Fusing structure and function: a structural view of the herpesvirus entry machinery

Abstract

Herpesviruses are a ubiquitous, large, diverse family of double-stranded DNA, enveloped viruses that are capable of infecting a wide range of hosts and causing a variety of diseases. Prototypical herpesviruses are herpes simplex virus 1 (HSV-1), HSV-2 and Epstein–Barr Virus (EBV), which cause oral herpes, genital herpes and mononucleosis, respectively. Herpesviruses use common mechanisms to bind to and enter target cells through a process of virus-induced membrane fusion. Relative to other enveloped viruses, herpesviruses require a large number of glycoproteins in order to accomplish fusion. The conserved core set of glycoproteins required for entry are glycoprotein B (gB) and a heterodimer composed of gH and gL, referred to as gH–gL. Additional required glycoproteins are the receptor-binding proteins gD from HSVs and glycoprotein 42 (gp42) from EBV. The structures for each glycoprotein required for virus entry, as well as for three of the cellular receptors that bind to the virus and/or trigger fusion, are now known. EBV and HSVs infect multiple cell types through engagement with different receptors.
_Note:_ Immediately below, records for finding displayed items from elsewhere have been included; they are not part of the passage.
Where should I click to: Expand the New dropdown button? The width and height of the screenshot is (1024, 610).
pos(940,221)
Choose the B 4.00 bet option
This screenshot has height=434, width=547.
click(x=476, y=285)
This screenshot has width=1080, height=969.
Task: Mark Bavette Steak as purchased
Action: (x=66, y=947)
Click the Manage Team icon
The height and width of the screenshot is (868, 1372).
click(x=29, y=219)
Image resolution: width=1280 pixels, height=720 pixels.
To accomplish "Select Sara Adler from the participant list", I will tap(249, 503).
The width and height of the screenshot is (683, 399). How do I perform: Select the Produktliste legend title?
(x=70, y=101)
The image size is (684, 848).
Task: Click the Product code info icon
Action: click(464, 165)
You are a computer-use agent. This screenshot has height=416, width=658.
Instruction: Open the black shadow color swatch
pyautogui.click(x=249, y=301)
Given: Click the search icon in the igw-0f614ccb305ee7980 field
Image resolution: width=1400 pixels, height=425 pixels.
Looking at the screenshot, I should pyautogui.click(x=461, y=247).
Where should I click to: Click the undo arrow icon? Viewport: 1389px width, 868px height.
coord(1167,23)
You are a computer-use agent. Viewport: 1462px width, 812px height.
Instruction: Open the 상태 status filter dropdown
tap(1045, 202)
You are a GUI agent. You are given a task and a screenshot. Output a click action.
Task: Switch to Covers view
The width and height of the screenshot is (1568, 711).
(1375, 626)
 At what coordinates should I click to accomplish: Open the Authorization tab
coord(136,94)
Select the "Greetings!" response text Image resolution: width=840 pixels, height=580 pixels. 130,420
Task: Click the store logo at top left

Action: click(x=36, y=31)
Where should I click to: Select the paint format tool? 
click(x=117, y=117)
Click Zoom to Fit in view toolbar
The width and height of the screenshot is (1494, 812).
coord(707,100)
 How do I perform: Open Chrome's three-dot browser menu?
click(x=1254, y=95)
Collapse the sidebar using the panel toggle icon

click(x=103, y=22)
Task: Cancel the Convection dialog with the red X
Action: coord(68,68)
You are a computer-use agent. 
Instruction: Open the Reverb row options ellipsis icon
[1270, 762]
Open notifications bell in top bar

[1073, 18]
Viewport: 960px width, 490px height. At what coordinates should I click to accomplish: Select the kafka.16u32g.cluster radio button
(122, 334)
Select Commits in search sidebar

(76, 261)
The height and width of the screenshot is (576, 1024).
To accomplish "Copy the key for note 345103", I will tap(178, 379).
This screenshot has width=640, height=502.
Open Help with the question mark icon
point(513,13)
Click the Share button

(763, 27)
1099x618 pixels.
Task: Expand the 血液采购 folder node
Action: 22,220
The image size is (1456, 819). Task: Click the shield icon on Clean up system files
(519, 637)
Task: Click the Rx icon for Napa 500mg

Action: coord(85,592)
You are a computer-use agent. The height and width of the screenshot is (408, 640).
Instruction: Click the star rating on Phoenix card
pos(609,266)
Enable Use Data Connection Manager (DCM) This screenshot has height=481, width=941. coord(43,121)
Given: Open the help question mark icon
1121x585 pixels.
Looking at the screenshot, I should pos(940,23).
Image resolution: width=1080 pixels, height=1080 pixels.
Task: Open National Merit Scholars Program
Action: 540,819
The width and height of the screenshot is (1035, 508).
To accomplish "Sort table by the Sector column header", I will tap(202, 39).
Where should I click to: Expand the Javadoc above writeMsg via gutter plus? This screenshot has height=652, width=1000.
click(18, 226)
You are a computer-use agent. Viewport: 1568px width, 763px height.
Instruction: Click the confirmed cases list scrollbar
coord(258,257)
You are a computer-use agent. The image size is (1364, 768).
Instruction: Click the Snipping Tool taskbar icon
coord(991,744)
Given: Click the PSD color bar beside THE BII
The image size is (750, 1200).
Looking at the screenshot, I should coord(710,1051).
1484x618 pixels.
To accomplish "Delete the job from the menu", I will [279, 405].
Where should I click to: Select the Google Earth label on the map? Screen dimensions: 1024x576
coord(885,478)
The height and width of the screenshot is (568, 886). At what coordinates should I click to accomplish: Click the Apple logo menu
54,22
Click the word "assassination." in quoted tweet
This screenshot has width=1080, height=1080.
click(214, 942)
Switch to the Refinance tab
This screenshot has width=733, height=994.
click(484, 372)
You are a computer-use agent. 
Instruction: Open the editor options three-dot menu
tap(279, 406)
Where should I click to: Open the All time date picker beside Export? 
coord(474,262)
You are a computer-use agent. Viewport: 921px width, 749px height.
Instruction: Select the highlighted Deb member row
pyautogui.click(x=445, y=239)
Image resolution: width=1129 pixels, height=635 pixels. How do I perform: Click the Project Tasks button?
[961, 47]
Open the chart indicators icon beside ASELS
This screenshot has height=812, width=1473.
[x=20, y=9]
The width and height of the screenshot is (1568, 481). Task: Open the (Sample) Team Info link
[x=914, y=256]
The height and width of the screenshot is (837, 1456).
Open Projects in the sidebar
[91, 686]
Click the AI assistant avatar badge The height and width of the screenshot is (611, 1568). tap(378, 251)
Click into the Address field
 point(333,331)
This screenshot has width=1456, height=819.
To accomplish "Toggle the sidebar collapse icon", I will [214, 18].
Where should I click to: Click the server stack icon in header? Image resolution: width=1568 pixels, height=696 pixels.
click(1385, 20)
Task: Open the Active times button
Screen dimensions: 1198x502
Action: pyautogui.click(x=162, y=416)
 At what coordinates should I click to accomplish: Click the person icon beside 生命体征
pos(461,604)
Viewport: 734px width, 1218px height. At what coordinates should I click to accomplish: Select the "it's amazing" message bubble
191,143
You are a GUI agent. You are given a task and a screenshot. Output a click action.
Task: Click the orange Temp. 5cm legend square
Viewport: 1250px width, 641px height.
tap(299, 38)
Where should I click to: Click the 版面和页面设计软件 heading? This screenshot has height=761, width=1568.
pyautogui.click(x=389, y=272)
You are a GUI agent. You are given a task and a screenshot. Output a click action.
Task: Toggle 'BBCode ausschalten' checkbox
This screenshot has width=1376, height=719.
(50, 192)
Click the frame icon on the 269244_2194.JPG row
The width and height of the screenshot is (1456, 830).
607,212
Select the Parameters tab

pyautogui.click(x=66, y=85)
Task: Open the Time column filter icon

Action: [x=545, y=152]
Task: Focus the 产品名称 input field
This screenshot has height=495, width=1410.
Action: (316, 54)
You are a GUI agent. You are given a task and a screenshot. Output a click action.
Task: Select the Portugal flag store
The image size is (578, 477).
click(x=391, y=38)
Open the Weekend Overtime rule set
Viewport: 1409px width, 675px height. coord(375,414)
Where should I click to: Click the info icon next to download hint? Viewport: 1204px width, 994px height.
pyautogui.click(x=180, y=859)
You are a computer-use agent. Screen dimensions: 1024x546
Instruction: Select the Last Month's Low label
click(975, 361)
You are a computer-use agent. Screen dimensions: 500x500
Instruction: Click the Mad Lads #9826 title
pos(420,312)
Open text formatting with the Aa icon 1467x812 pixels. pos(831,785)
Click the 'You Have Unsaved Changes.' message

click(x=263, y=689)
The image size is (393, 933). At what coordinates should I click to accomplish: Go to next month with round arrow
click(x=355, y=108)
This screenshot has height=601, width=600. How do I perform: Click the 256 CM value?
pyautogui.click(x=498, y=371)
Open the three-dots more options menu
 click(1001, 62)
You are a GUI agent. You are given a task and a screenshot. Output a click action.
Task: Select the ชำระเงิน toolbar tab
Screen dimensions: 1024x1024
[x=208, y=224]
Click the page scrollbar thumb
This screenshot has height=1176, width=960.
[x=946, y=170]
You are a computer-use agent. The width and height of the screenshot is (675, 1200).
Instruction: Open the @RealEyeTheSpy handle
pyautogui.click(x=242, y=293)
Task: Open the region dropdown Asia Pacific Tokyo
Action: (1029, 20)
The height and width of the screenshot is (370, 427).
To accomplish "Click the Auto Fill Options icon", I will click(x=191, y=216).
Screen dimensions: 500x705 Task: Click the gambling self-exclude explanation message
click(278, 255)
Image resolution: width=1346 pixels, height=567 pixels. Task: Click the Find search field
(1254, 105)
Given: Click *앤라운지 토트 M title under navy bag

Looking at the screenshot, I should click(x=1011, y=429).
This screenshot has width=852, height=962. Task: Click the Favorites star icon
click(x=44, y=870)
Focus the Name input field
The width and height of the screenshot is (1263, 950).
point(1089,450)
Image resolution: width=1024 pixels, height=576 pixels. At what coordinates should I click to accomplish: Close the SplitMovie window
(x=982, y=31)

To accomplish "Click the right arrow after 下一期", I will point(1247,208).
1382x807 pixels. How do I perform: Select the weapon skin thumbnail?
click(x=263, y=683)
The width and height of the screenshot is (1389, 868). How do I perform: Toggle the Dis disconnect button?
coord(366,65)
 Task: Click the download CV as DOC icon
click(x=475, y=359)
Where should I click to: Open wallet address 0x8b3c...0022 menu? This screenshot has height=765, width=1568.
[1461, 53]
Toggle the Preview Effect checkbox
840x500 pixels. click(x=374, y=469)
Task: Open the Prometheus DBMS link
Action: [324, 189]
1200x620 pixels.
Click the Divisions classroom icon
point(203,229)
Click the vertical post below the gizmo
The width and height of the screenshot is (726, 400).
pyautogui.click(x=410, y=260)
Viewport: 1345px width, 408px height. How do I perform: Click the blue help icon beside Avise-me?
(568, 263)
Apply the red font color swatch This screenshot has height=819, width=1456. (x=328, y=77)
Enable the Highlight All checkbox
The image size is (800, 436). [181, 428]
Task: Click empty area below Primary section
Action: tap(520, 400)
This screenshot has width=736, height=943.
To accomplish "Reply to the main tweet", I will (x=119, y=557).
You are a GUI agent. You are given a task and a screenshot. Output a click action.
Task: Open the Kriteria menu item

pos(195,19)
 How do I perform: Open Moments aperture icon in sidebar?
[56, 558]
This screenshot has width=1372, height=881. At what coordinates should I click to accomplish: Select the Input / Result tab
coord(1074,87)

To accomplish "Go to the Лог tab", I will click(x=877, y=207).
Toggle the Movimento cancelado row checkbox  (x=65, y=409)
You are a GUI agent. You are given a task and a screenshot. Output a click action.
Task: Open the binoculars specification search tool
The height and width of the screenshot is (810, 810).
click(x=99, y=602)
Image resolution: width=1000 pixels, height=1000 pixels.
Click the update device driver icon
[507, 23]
Although the primary receptor-binding proteins of these viruses are different, fusion of HSVs and EBV with most cell types is triggered when their receptor-binding proteins bind a receptor via flexible amino-terminal extensions. A resulting conformational change is thought to trigger the viral glycoproteins that execute fusion. Viral glycoproteins that execute fusion — gB and gH–gL — are conserved within the herpesvirus family. The crystal structure of gB revealed that it is a viral fusion protein that is capable of inserting into target membranes and inducing fusion through conformational changes. The specific role of gH–gL in fusion has eluded researchers for years. Evidence suggested that it was an additional fusion protein, but the recently solved structure of HSV-2 gH–gL revealed, surprisingly, that it does not resemble any known fusion protein. A new model of herpesvirus fusion is emerging in which gH–gL acts as a regulator of gB through (gH–gL)–gB interaction. Herpesvirus fusion is a remarkably complex process. Now that the structures of all the major glycoproteins and receptors involved in herpesvirus fusion are known, they can be used for the rational design of novel attachment and fusion inhibitors against these ubiquitous human pathogens.